- _Exercise description_
If a line in the records below contains "will", copy that line.
□ □ □ □ □ □ □
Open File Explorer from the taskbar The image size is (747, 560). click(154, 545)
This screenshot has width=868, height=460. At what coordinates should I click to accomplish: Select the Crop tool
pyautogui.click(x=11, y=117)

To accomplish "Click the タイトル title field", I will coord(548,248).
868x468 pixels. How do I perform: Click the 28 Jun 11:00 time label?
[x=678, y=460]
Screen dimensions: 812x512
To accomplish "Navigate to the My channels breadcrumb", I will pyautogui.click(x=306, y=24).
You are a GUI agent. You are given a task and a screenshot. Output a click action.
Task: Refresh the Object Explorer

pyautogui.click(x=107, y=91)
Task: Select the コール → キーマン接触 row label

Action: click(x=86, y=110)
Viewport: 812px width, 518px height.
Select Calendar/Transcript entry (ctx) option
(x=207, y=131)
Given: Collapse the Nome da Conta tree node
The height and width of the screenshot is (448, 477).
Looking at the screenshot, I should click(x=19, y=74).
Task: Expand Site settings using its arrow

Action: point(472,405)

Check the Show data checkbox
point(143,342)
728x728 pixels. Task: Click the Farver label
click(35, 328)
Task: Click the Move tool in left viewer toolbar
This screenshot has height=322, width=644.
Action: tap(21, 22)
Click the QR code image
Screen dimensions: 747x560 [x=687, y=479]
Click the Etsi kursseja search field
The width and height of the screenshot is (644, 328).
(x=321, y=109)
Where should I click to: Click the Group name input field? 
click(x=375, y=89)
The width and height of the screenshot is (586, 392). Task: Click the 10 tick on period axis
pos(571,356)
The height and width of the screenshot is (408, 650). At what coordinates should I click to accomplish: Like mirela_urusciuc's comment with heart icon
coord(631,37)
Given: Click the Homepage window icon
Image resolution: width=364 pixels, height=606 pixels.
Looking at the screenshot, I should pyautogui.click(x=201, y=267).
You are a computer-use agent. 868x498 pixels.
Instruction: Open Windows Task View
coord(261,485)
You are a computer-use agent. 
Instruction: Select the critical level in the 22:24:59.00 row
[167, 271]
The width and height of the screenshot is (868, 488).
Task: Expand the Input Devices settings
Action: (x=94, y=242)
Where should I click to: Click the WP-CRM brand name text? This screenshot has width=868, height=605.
□ □ □ □ □ □ □
- _Solution to this exercise_
To accomplish "Click the タイトル title field", I will coord(548,248).
To accomplish "Navigate to the My channels breadcrumb", I will pyautogui.click(x=306, y=24).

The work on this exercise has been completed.